Gogle są dostępne w zestawie z przestarzałymi kontrolerami Vive Wand. Nie warto po niego sięgać. Kontrolery posiadają tylko touchpady, co sprawia, że sterowanie w przywołanej grze nie będzie komfortowe. Brak przycisków sprawdza się tylko w produkcjach, które są stworzone do tego typu kontrolerów i w tytułach z prostym sterowaniem (Beat Saber). W tak złożonych grach, jak Alyx wiele frajdy z zabawy zostanie zniszczone przez zbyt uproszczone Vive Wand.

HTC Vive Cosmos (Elite) warto docenić za świetną jakość obrazu i śledzenie ruchów. - Najlepsze okulary VR - pomagamy wybrać gogle wirtualnej rzeczywistości - dokument - 2020-12-15

HTC Vive Cosmos (Elite) warto docenić za świetną jakość obrazu i śledzenie ruchów.

Headset HTC Vive Cosmos Elite jest dostępny w sprzedaży w wersji bez akcesoriów za 2700 złotych. W takim przypadku koniecznie dokup do niego parę kontrolerów Valve Index.

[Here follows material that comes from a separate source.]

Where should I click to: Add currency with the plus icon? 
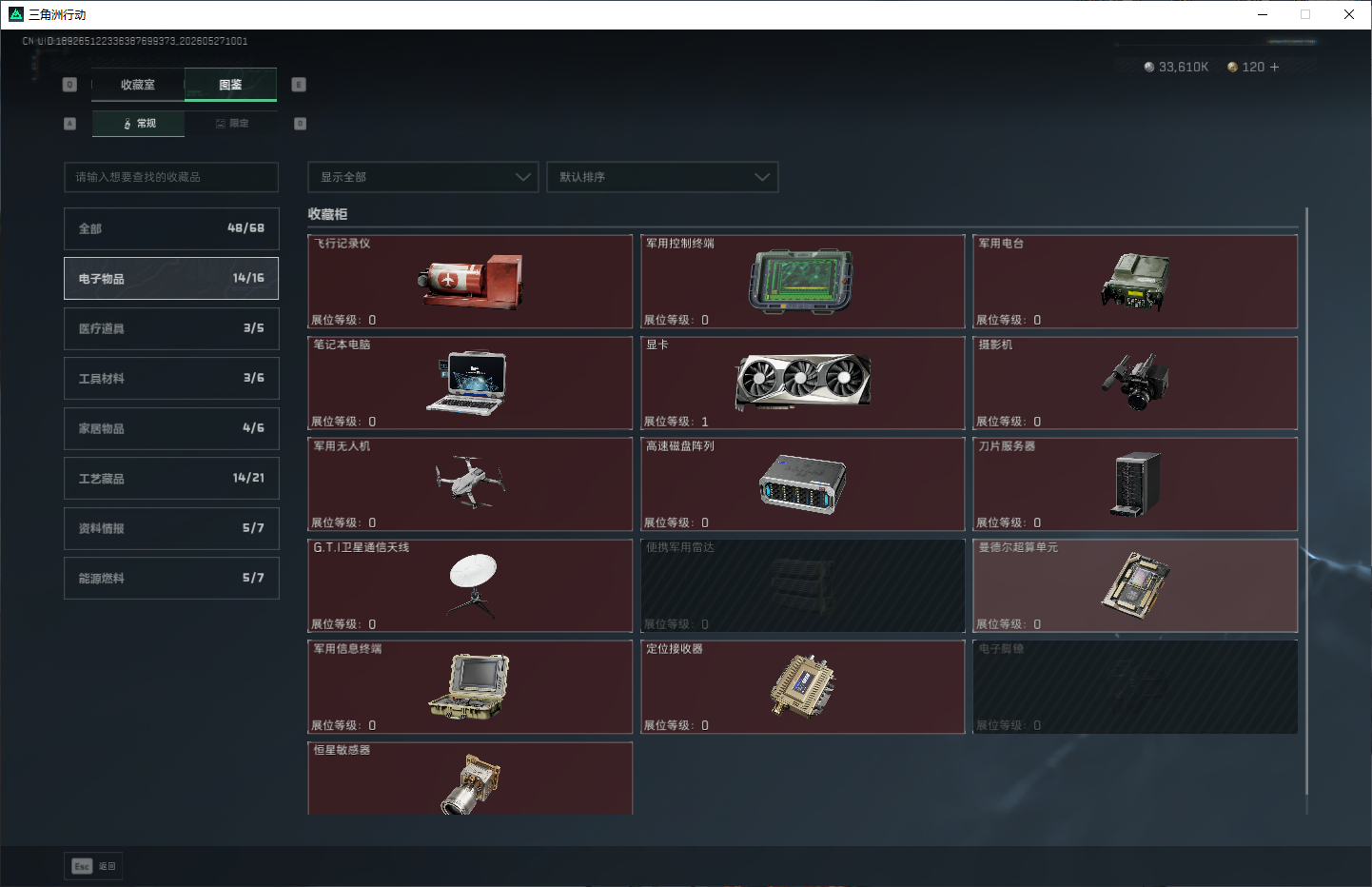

Dużą zaletą Vive Cosmos i Cosmos Elite jest nie tylko śledzenie i dobra jakość obrazu, ale również dodatkowy osprzęt. Bezprzewodowy moduł znany z HTC Vive i Vive Pro opracowany wspólnie z firmą Intel jest kompatybilny także z Vive Cosmos (Elite). Wystarczy dokupić odpowiedni adapter. Niestety, jest on drogi (270 złotych), a sam moduł jeszcze droższy (ponad 1500 złotych). Dodatkowo wymaga on wolnego gniazda PCIe x1 w komputerze. W zamian za to bezprzewodowy system oferuje tak samo dobre wrażenia VR, jak przy połączeniu kablowym. Jakość obrazu jest subiektywnie identyczna. Nie występują irytujące opóźnienia.

HTC Vive Pro

Ceneo.pl

Firma HTC była jedną z pierwszych dostarczających wysokiej jakości headsety VR, a dzięki szybkiemu wprowadzeniu systemu śledzenia Lighthouse także dostawcą najlepszej wirtualnej rzeczywistości w pomieszczeniach. HTC Vive Pro to nic innego jak HTC Vive z 2016 roku ulepszone o wyższą rozdzielczość. Starsza wersja nie jest już dostępna w sklepach. Problem ten nie dotyczy jednak wariantu Pro. Poprzednik do dziś jest ciepło wspominany. Powody, które za tym stoją to głównie komfort noszenia, trafne wykrywanie ruchu oraz ekran OLED.

W międzyczasie firma zdążyła obniżyć cenę okularów Vive Pro bez akcesoriów, co ma znaczenie przede wszystkim dla osób zainteresowanych modernizacją swojego zestawu, a nie tych, którzy sięgają po komplet ze stacjami bazowymi i kontrolerami. W Polsce można kupić w zasadzie tylko full zestaw. W takim przypadku należy liczyć się z wydaniem 5 399 złotych. Jeszcze więcej kosztuje model Vive Pro Eye ze zintegrowanym systemem śledzenia ruchów gałek ocznych. Technologia ta nie jest jeszcze wykorzystywana w grach. Na razie zakup ten nie ma więc większego sensu dla graczy.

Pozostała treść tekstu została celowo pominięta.